この私たちのカラダで必要なNEDが減少する事で機能が減退してしまうなら、どうやって、そのNADを補うか? これが、今井教授など世界中の老化分野の研究者の課題となっているそうです。
老化を食い止める救世主は「NMN」
様々な研究をしていく中で分かってきたのが、NADがつくられる前の物質「NMN」と呼ばれている物質についてです。
マウスを使った実験では、この「NMN」を補充するとカラダの中に取り込まれてNADに変換され、老化を遅らせる様々現象が起ることが確認されたそうです。
マウスの実験で確認された若返り現象
私たちは、加齢と共にエネルギー代謝が悪くなり脂肪がつきやすくなりますが、マウスの実験では代謝が活発になった事が分かったそうです。
今井教授が行ったマウス実験では、月齢5か月~17か月までの正常なマウスにNMNを1年間投与して実験を行いました。

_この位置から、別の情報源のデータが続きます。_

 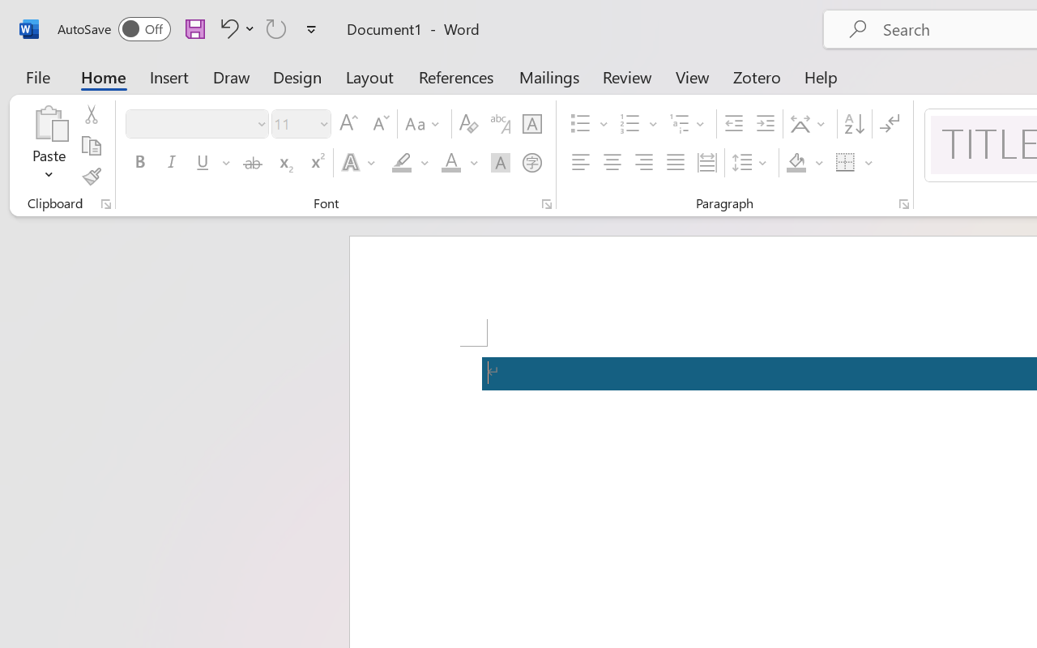 I want to click on 'Font Color RGB(255, 0, 0)', so click(x=450, y=163).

すると、NMNをマウスに補充すると食欲が旺盛になり代謝が活発になり体重も9%減少したそうです。体重が減少したので病気ではないかと検査をした所、異常はなかったそうです。
これは、エネルギー代謝が上がったことを意味していているのだそうです。
どの位、エネルギー代謝が上がったのかと言うと、月齢17か月のマウスでは6か月若返ったそうで、これをヒトに換算すると60歳前後の人が40歳の代謝に戻るのに相当すると考えられるそうです。これは凄いですよね。
今井教授の研究では、その他にも様々な良い効果が確認されています。
- 血中のコレステロールや中性脂肪などの値の改善
- 血糖値を下げるホルモンインスリンの効きが良くなった
- 目の機能の改善
- 骨の密度も改善
- 免疫細胞の数の増加
- 脳内にある神経幹細胞の減少をくいとめる
など、抗老化作用があることが2016年に証明されているそうです。
現在、ヒトでも研究がすすめられているところで、実用化になるのはそんなに遠い先の話ではなく1年から2年くらいでそうなればいいと話されていました。
早く、実用化されるといいですね。